By Ayanna Johnson, Health Policy Associate
Health care Marketplace exchanges went into effect on January 1, 2014. Since open enrollment began in October, more than 6 million people have enrolled for new coverage under the law. Enrollment is still ongoing and if you sign up by January 15, coverage will be effective on February 1. Despite this good news, media attention on health insurance plan “cancellation letters” related to the Affordable Care Act (a.k.a. Obamacare) and website glitches have left many overwhelmed by the sheer volume of often-conflicting information.
It is estimated that 4.7 million people have received cancellation notices, stating that their 2013 health insurance policies have been cancelled effective January 2014 because of Affordable Care Act (ACA) guidelines, according to a House Energy and Commerce Committee report. About half of those who received cancellation letters are now able to renew their prior coverage. As for the other half, the government estimates that roughly 10,000 will not have access to affordable coverage under ACA and will have to buy unsubsidized insurance on their own. The remainder, however, will be insured through expanded Medicaid, state or federal health exchanges, expanded age limits on parents’ plans for young adults under 26, or in purchasing a catastrophic coverage plan.
What hasn’t been covered in the media is the reason behind cancelling health insurance policies. These policies were cancelled because they do not meet minimum standards set up by the ACA for health insurance coverage. For example, prior to the ACA, it was legal for health insurance companies to exclude certain individuals from purchasing health insurance policies based on their preexisting conditions. Under the ACA, practices such as this are no longer legal. Additionally, all insurance policies must include certain “essential health benefits,” as defined by the Secretary of Health and Human Services. An example of an essential health benefit that is mandatory under the ACA is the complete coverage of all childhood and adult vaccinations. If an insurance policy does not meet the ACA’s minimum requirements, it must be modified so that it complies with the ACA or it must be cancelled.
The Confusion— On multiple occasions, President Obama asserted that, under the ACA, all Americans would be allowed to keep their insurance policies, if they were happy with them. However, the ACA states that if you are signing up for or renewing an insurance policy that does not meet minimum standards, it either must be modified to meet these standards or must be cancelled. Unfortunately, President Obama’s statement was not broad enough, and did not take these minimum standards into account.
The Fix— Health insurance companies may now continue to provide plans that do not meet ACA guidelines for an additional year. This is left up to the discretion of the state and if a policy remains valid, insurance companies have the right to keep or discontinue these policies. If a health insurance company renews a policy that does not meet ACA minimum standards, it is required to specifically inform customers about how these plans do not meet ACA requirements and of alternative ways of getting health insurance, such as through the Health Insurance Marketplace where customers might be eligible for lower cost plans.

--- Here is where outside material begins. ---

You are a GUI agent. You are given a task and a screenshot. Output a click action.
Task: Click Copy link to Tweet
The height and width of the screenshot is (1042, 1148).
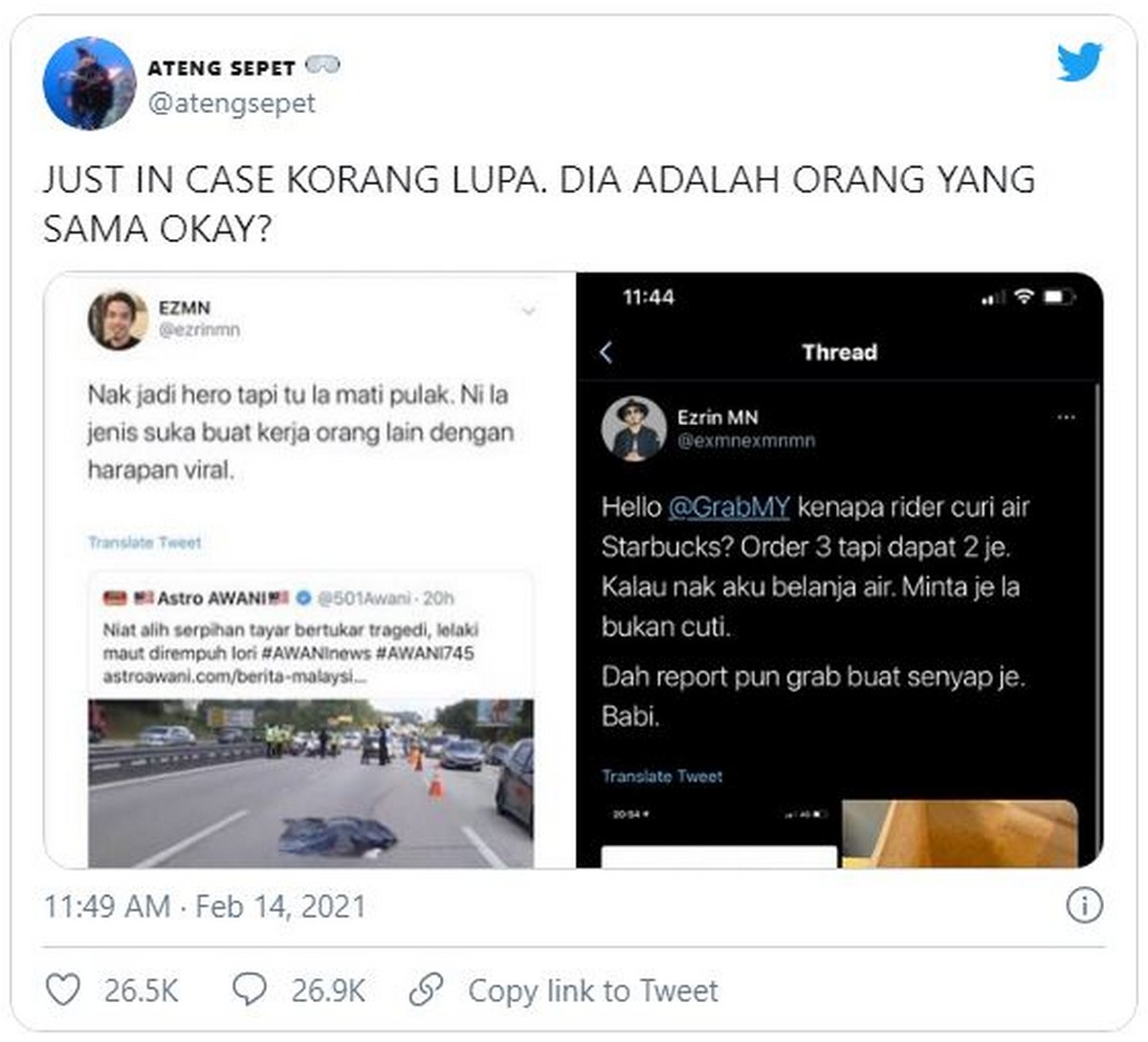point(592,990)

There are still a number of options for consumers to get coverage, in the event of a cancelled or modified policy. It is strongly recommended that if your policy has been cancelled you shop around for other health insurance policy options before choosing any particular policy. There have been reports of cancellation letters that urge customers to sign up for “comparable” policies at the same health insurance company that are often significantly more expensive. The smart thing to do is to look at your options before signing up for any policy.
If your insurance company cancels your plan, your options include:
- Buy one of the plans that the company offers in its place. It must allow you to buy any of its other plans available to you.
- Buy a new plan in the Marketplace. You may qualify for lower costs on monthly premiums and out of pocket costs based on your income. Visit the Health Insurance Marketplace. Use this online resource to find out if you qualify for lower cost private health insurance plans or inclusion within Medicaid or the Children’s Health Insurance Program (CHIP). If you are not qualified for these, the Health Insurance Marketplace is still a place to get insurance at a standard price.
- Shop around for health insurance policies outside of the Health Insurance Marketplace. This can be a good option if you don’t qualify for lower costs based on your income.
- Buy a catastrophic plan. If your plan has been cancelled and you can’t afford a Marketplace plan to replace it, you can apply for a hardship exemption. This will allow you to buy a catastrophic plan. A catastrophic plan has lower premiums than a comprehensive plan but only provides coverage if you need a lot of care. This plan typically requires paying all your medical costs up to a certain point, which is usually several thousand dollars.